[Element lookup lines]
============
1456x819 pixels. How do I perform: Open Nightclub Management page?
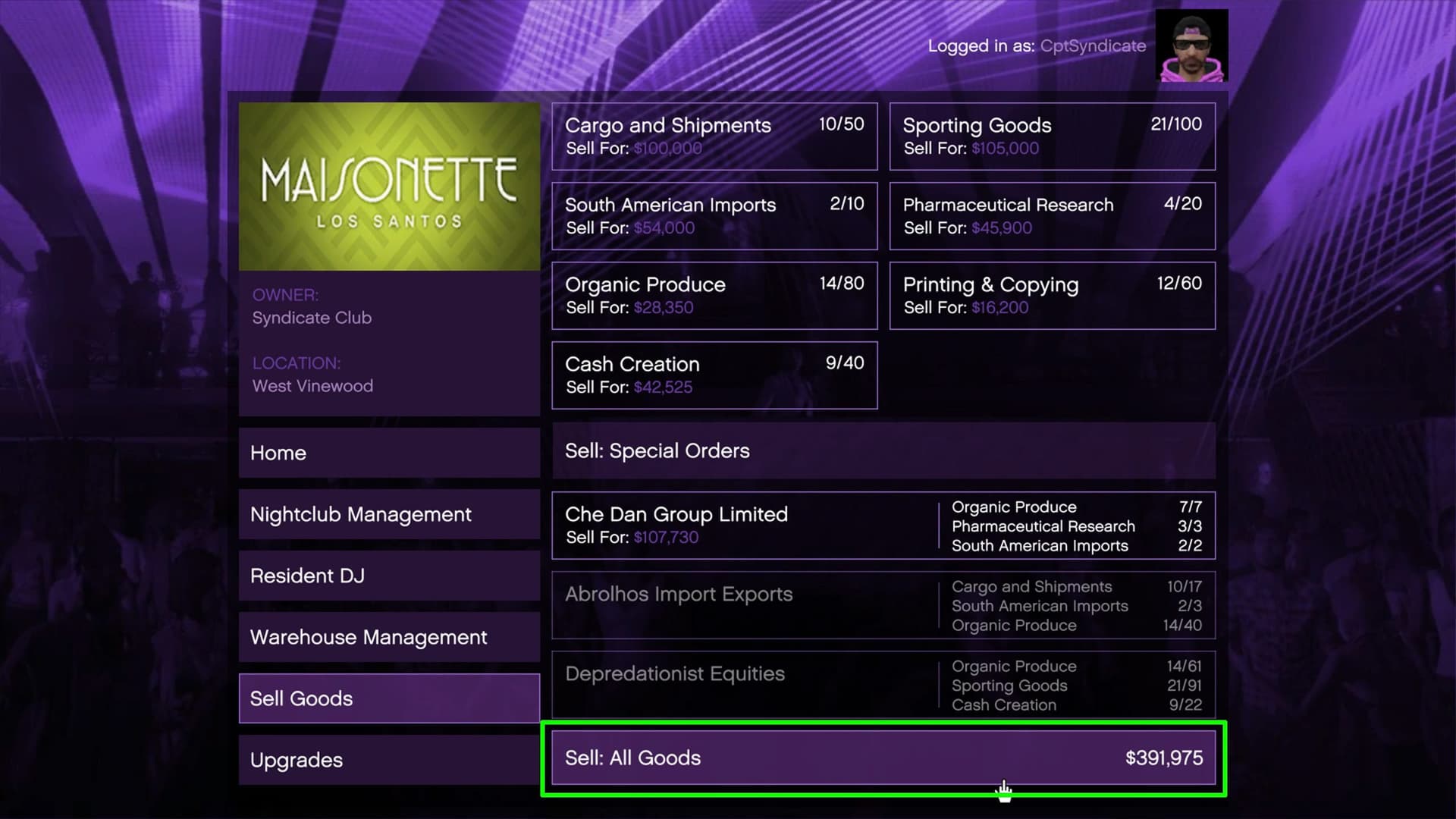[389, 514]
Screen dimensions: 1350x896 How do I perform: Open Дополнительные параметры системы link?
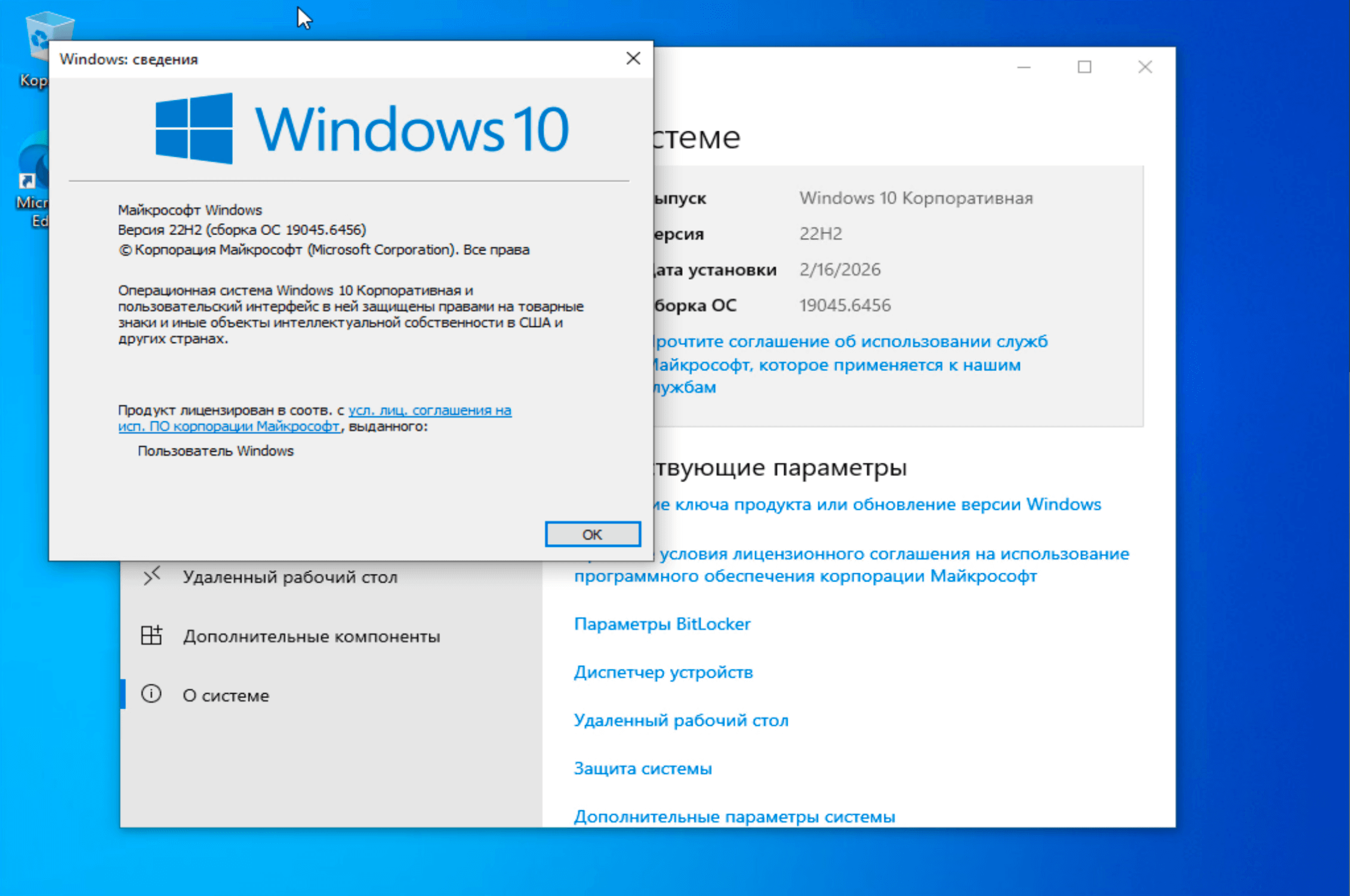734,816
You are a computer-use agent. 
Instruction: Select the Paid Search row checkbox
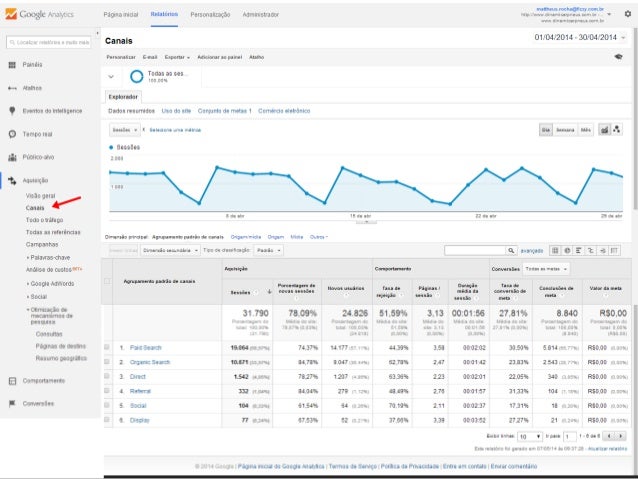pos(108,347)
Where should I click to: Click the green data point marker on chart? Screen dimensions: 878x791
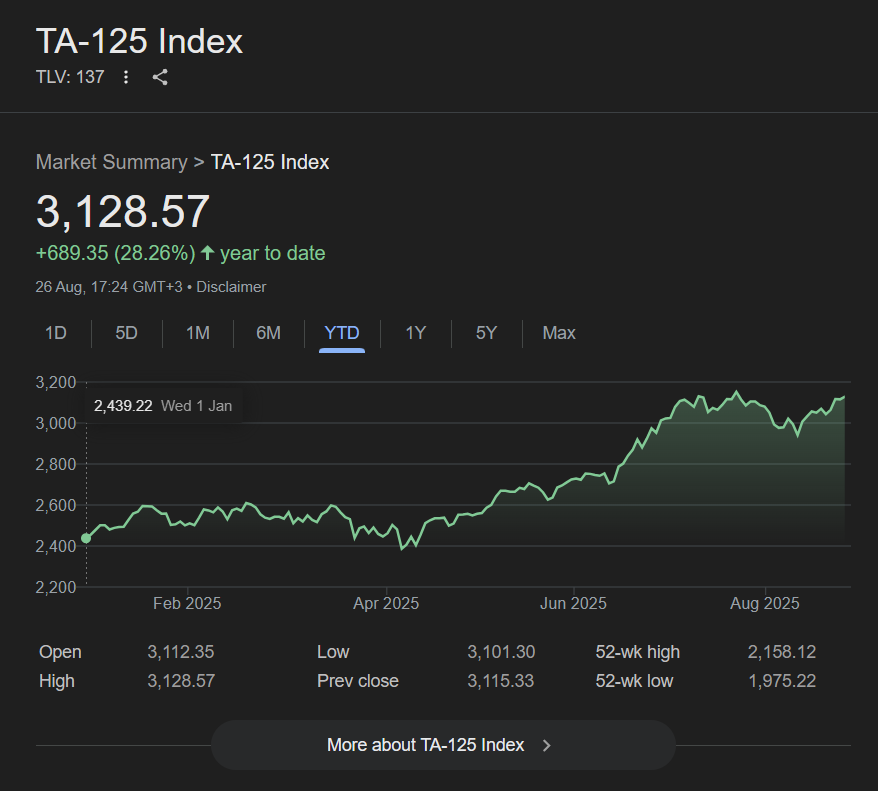[x=86, y=538]
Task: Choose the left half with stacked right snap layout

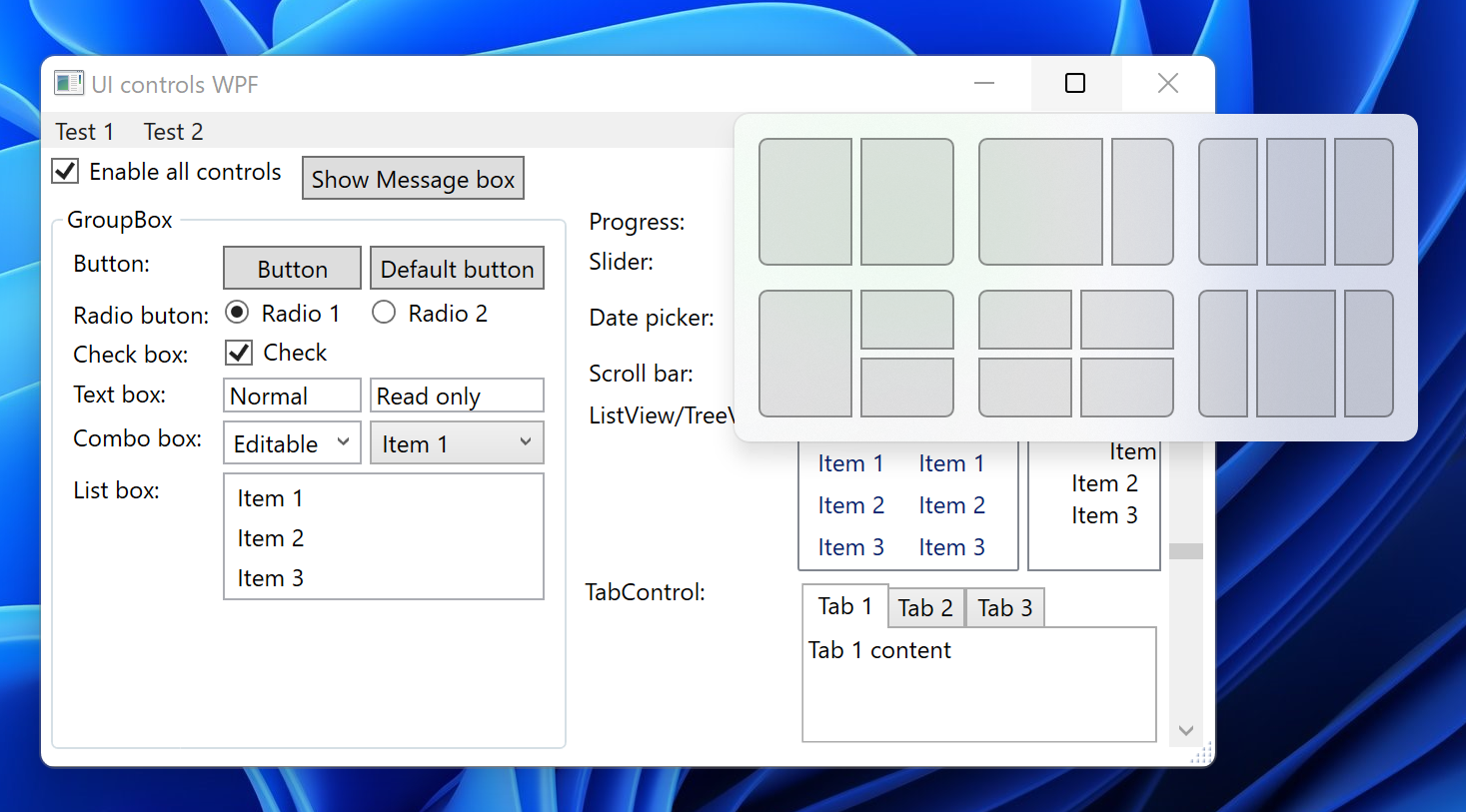Action: 855,353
============
WHAT THE EXERCISE ASKS
Rewrite all of the lines above as a numbered list, skipping the blank lines and leaving out the pictures.

SOLUTION FOR THIS PROBLEM
1. 1456x819 pixels. How do I perform: Open Nightclub Management page?
2. [389, 514]
3. Screen dimensions: 1350x896 How do I perform: Open Дополнительные параметры системы link?
4. 734,816
5. You are a computer-use agent. 
6. Instruction: Select the Paid Search row checkbox
7. pos(108,347)
8. Where should I click to: Click the green data point marker on chart? Screen dimensions: 878x791
9. [x=86, y=538]
10. Task: Choose the left half with stacked right snap layout
11. Action: 855,353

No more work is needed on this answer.